Friday, 12 December 2014

US House passes $1.1tn budget bill to avert shutdown

The US House of Representatives has passed a $1.1tn budget, hours before government was due to shut down at midnight on Thursday.
The Republican measure was passed by 219 votes to 206 after President Barack Obama had urged Democrats to support the budget.
It will fund most of the government until September 2015, but some areas will only receive short-term funding. Continue..

Republicans won control of both House and Senate in elections last month.
A relieved John Boehner, the Republicans' House leader, said: "Thank you and Merry Christmas."
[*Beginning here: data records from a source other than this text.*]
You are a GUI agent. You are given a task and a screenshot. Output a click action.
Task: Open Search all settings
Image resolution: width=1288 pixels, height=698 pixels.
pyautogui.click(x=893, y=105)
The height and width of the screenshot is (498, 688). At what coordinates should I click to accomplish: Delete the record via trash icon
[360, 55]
Fifty-seven Democrats voted for the bill, but others were angry about the president's call for support of the Republican bill, with Democratic House leader Nancy Pelosi saying she was "enormously disappointed" at Mr Obama's position.
Immigration issue
The Republicans strongly oppose President Obama's immigration reforms and so the bill only funds the Department of Homeland Securityuntil February.
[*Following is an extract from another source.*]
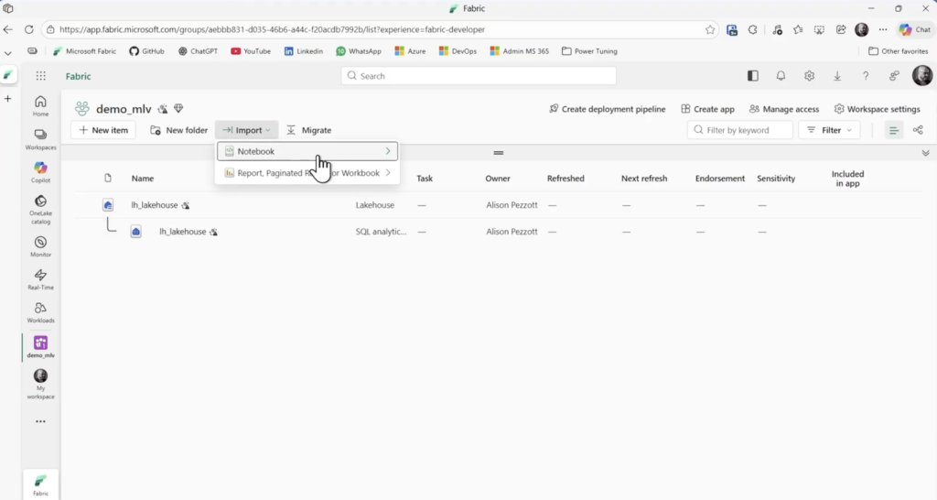The height and width of the screenshot is (500, 937).
Task: Open the app launcher waffle icon
Action: tap(40, 76)
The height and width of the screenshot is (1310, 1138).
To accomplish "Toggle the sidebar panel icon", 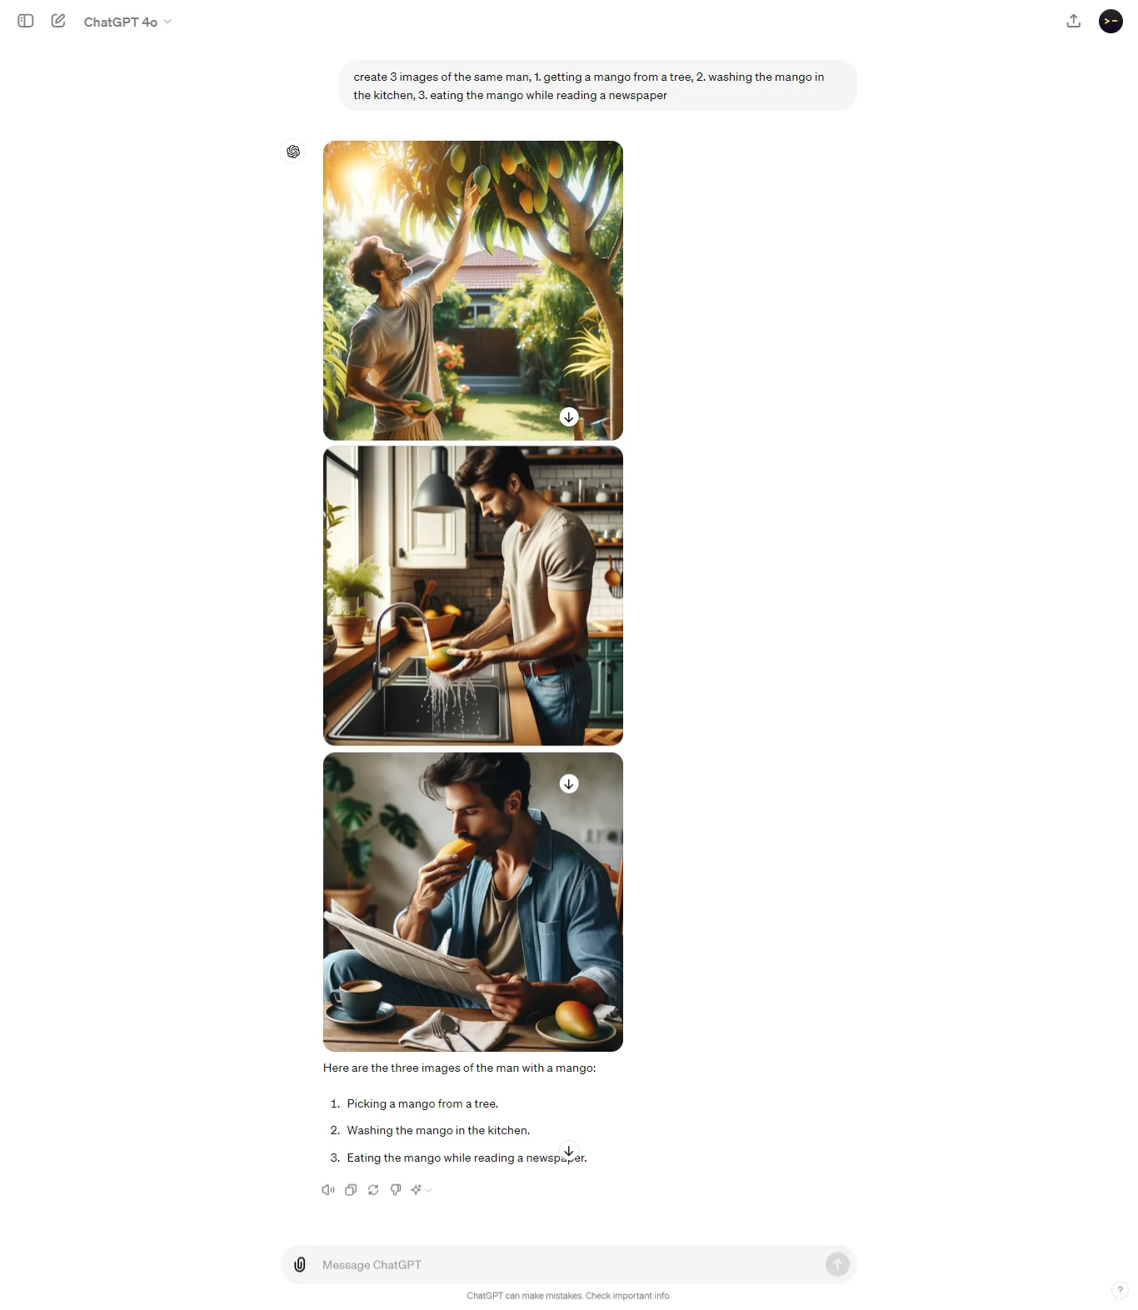I will (26, 21).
Republicans hope that when the new congress meets at the start of next year, they can force changes to the president's immigration plans.
The budget bill must now be passed by the Senate and sent to the president to sign into law.
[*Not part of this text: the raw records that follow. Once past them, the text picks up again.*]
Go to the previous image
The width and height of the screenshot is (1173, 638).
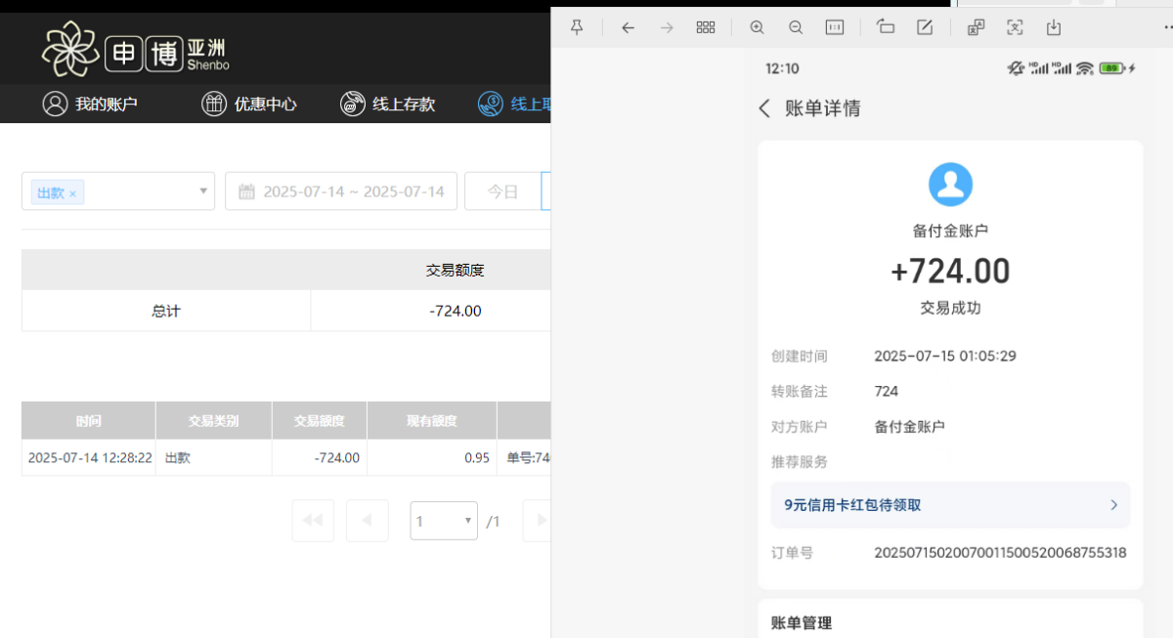[x=628, y=27]
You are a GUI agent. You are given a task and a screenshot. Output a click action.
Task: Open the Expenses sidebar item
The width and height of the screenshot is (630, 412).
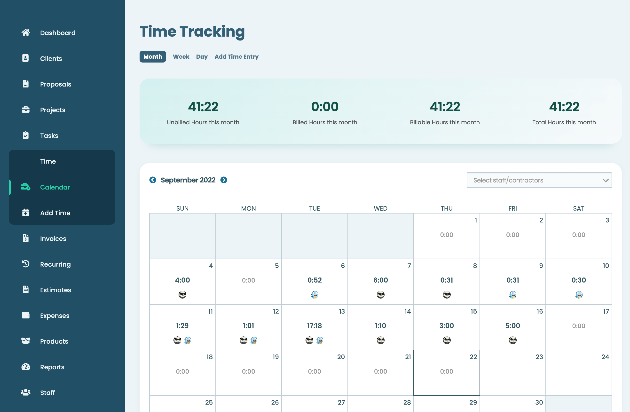[x=55, y=315]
A two-day extension of government funding was approved by the Senate on Thursday to give it time to pass the main budget.
Senate Majority leader Harry Reid said that his chamber would begin looking at the legislation on Friday.
The bill funds the government at the same levels that were negotiated last December.
It also adds emergency funding requested by President Barack Obama, including funds to fight Ebola in West Africa and money for US air strikes against Islamic State in Iraq and Syria.
As presented earlier in the week, the 1,600 page bill also includes a number of provisions intended to gain votes from both parties, including:
·         increasing the amount an individual person can contribute to a national political party from $32,400 to $324,000
·         blocks the District of Columbia from using its own funds to set up regulatory systems for marijuana legalisation
·         measures that would significantly weaken new regulations about risky financial instruments called swaps
·         blocking certain Environmental Protection Agency (EPA) regulations
·         cuts in the budgets of the EPA and the US tax agency
·         increases in the budget for Wall Street regulation agencies, including the Securities and Exchange Commission.
A number of Democrats were unhappy at what they saw as unnecessary concessions made to Republicans in order to pass the bill.
"We don't like lobbying that is being done by the president or anybody else that allows us to... give a big gift to Wall Street," Democrat congresswoman Maxine Waters said.
For their part, several Republicans argued that the deal did not go far enough in putting curbs on President Obama's plan to grant work visas to millions of workers who had entered the US illegally.